Na última terça-feira(03), na sala de reuniões da Presidência da ALMT, as entidades sindicais da classe da Segurança Pública do Estado se reuniram com os o presidente do Parlamento Estadual, deputado Eduardo Botelho, a vice-presidente, deputada Janaína Riva e o Secretaria de Planejamento e Gestão, Basílio dos Santos, para debater sobre o projeto de lei complementar 120 que vai alterar as horas trabalhadas dos servidores públicos de Mato Grosso.
Segundo o secretário Basílio dos Santos, o projeto de lei complementar 120, de iniciativa do governo do estado, e que atualmente se encontra em tramitação na Assembleia Legislativa, não deverá modificar a rotina dos servidores, pois se trata apenas de uma adequação interna do Governo do Estado.

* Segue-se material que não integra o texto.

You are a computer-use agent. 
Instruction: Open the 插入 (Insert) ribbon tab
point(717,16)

Na proposta, o governo pretende padronizar as horas trabalhadas mensalmente, com foco especial nos impactos nos plantões e horas extras, principalmente na área de Segurança Pública.
Essa foi a segunda reunião para esclarecer sobre o tema, por intermédio de Botelho. Ontem a categoria também foi recebida pelo parlamentar que agendou a reunião com o secretário. Para os sindicatos o governo deveria ter debatido antes de a proposta chegar à ALMT.

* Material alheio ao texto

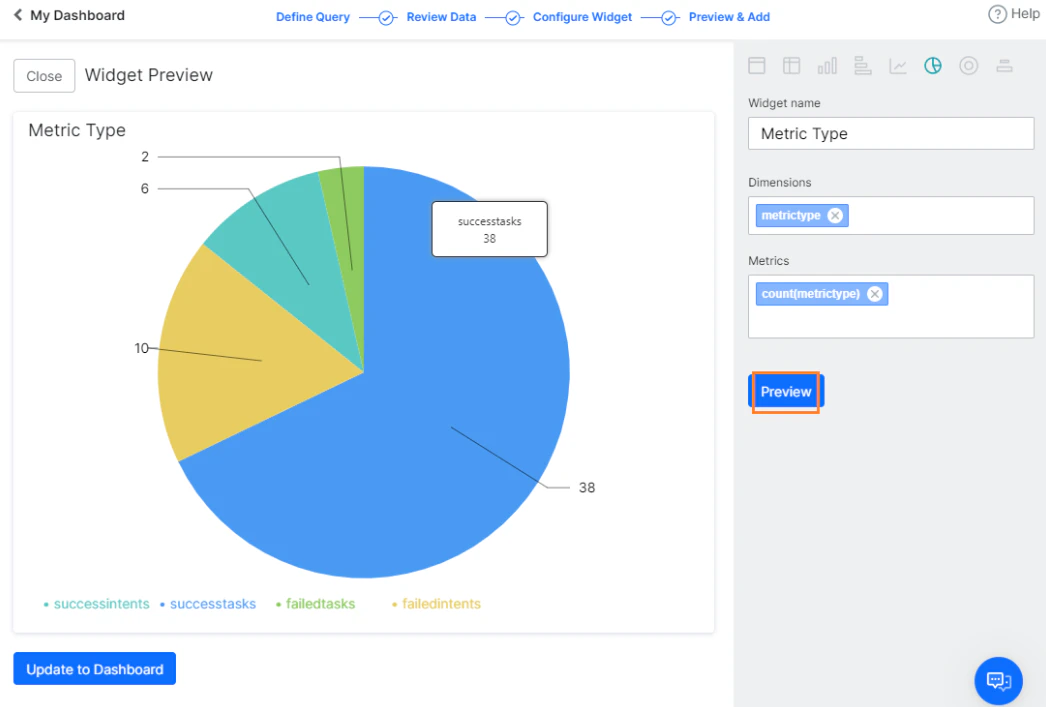The width and height of the screenshot is (1046, 707).
Task: Select the donut chart widget icon
Action: click(968, 65)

O deputado Botelho reafirmou o compromisso em defender os direitos dos servidores públicos. “Nossa missão é a de unir forças e trabalhar incansavelmente na defesa desses servidores “, destacou o deputado, ao garantir amplo debate dos projetos em tramitação, especialmente, os que envolvam os direitos dos servidores públicos.

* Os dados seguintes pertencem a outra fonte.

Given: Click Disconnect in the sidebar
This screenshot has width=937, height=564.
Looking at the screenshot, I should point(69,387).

PLC – De acordo com o Governo, o projeto em questão busca preencher uma lacuna existente, pois a ausência de uma regra geral levou diversas unidades administrativas do Estado a estabelecerem adicionais noturnos e quantidades de plantões baseados em uma premissa de 160 horas mensais, o que, segundo a justificativa, tem causado prejuízos devido à variação no número de dias em um mês. Atualmente, apenas os servidores militares e do Grupo de Tributação, Arrecadação e Fiscalização (TAF) possuem limites de horas de trabalho mensais definidos, enquanto os demais grupos de servidores operam com interpretações diversas sobre a carga horária.